Demonstrating the tension between the on-line market place for short term rentals, the tourist industry, the concerns of permanent residents and protection of the character of communities, and real estate investors looking to rent out investment property, a competing bill has been introduced in the Florida House of Representatives by Representative David Richardson from Miami Beach. Richardson has introduced HB 6003, which proposes an amendment to Section 509.032, Florida Statutes, eliminating the state preemption completely. If enacted, HB 6003, would allow local governments to regulate, restrict or prohibit short term rentals by specifically authorizing any local law, ordinance or regulation to “prohibit vacation rentals or regulate the duration or frequency of rental of vacation rentals.”
Both SB 188 and HB 6003 will be considered during the 2017 legislative session that begins on March 7. Florida’s hotel industry, which considers the rise of the non-traditional providers as an attack on the industry, and which produces significant income to the State in terms of tourism and related taxes, will continue to lobby and support efforts to further restrict vacation rentals through the on-line market place.
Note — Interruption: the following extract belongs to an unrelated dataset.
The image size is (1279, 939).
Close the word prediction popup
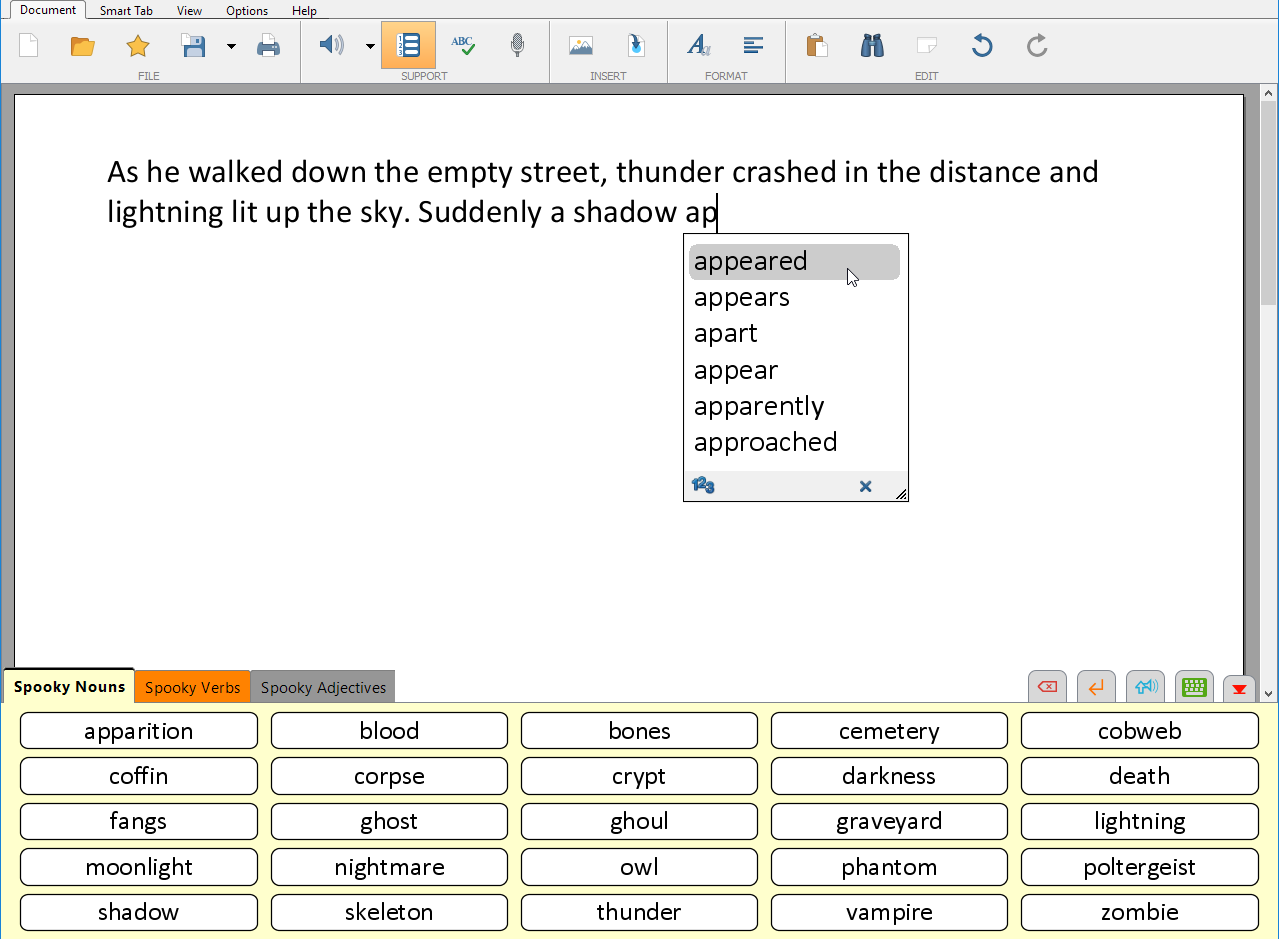[x=864, y=485]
However, the on-line market place for vacation rentals is essential to tourism, Florida’s number one industry. Legislators will need to consider the effects of any legislation on the hospitality industry and maintaining the State’s status as a premiere tourist destination, while at the same time protecting the interests of property owners and investors, including hotel owners who have built Florida’s existing hospitality industry.